So, the other day when I sat down to write a blog post, all that came out was a rant about the SOPA debate*. That’s really not what this forum is for, so—let’s try again, shall we?

The other thing that’s been taking up mental space for me just lately is imagining (hoping, dreaming) what the new Bruce Springsteen album due March 6 might be like. There’s been a taste already in the form of the single “We Take Care Of Our Own,” and it seems promising.

I’ve been a Bruce fan for decades now, and while he’s taken his share of wrong turns (if you’re so inclined, check my reviews here), he’s always been a source of inspiration… in fact, he helped inspire the original version of the story that became Believe in Me. The story has always contained an element of worlds—the political and the musical—colliding, but in my original vision back in 2002, these seemingly disparate worlds collided a bit more literally.

The very first germ of the story came from a scenario that surfaced briefly in the media in 1998, and more extensively in 2002.  The idea, taken semi-seriously at the time by everyone but its central figure: draft Bruce Springsteen to run for senator in his home state of New Jersey.

In some ways it seems obvious—favorite son with huge name identification, a passionate following, deep pockets and a track record of public involvement. In others, ludicrous. Why would the establishment take a rock star with no political experience whatsoever seriously, and why would a guy with the life and career of a Bruce Springsteen want to subject himself to the brutal mud bath that is modern politics? Springsteen seemed to agree with the latter line of thinking, ignoring the suggestion in 1998 and declaring in 2002, quoting Civil War General William Tecumseh Sherman: “If nominated, I will not run. If elected, I will not serve.”

I tinkered with the idea—in my scenario, it was “rock star gets drafted to run for governor of California”—but before I got far, events overtook my little fantasy and we ended up with Governor Arnold-freaking-Schwarzenegger. It took me more than three years to shake that disappointment off and come up with plan B. The beauty of it, though, is that I think plan B turned out much better—more interesting and layered and full of twists—than plan A ever could have.

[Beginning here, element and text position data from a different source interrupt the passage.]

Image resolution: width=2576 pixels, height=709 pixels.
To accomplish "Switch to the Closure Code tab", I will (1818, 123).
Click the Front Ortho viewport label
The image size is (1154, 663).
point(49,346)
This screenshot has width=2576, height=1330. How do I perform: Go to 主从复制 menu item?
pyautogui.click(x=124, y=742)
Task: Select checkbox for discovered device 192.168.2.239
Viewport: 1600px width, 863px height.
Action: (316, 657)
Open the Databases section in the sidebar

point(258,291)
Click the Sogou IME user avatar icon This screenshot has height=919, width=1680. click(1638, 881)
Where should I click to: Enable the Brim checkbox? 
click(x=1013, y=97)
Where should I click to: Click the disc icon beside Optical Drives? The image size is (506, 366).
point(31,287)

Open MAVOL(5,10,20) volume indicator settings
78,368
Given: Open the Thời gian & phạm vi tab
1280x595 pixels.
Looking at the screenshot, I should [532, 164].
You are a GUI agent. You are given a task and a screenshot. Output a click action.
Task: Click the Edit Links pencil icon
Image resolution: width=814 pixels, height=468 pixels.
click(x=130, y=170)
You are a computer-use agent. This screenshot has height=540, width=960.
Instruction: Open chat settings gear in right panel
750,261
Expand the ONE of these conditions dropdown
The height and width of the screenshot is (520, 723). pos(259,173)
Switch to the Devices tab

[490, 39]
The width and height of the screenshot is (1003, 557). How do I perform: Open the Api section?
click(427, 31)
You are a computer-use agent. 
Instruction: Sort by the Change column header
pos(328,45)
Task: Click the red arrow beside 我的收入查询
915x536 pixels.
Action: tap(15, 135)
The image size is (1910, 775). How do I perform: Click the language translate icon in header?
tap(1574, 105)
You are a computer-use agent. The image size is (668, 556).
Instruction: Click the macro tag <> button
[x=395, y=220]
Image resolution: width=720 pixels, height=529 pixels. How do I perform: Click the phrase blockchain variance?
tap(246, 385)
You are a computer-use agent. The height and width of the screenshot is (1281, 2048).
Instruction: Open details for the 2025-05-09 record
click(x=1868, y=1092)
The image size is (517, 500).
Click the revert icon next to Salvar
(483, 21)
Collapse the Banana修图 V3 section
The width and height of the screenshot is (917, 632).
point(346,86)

As for Bruce, he’s still doing what he does best—letting his music do the talking.

*Summary: I oppose censorship, and the bills are badly written and needed to be stopped, but don’t insult me with the fantasy rationalization that piracy is either free speech or a victimless crime; it’s theft, and the ultimate victims are artists and writers and musicians. Something needs to be done to protect creators’ rights, just something more reasonable and defensible than SOPA/PIPA.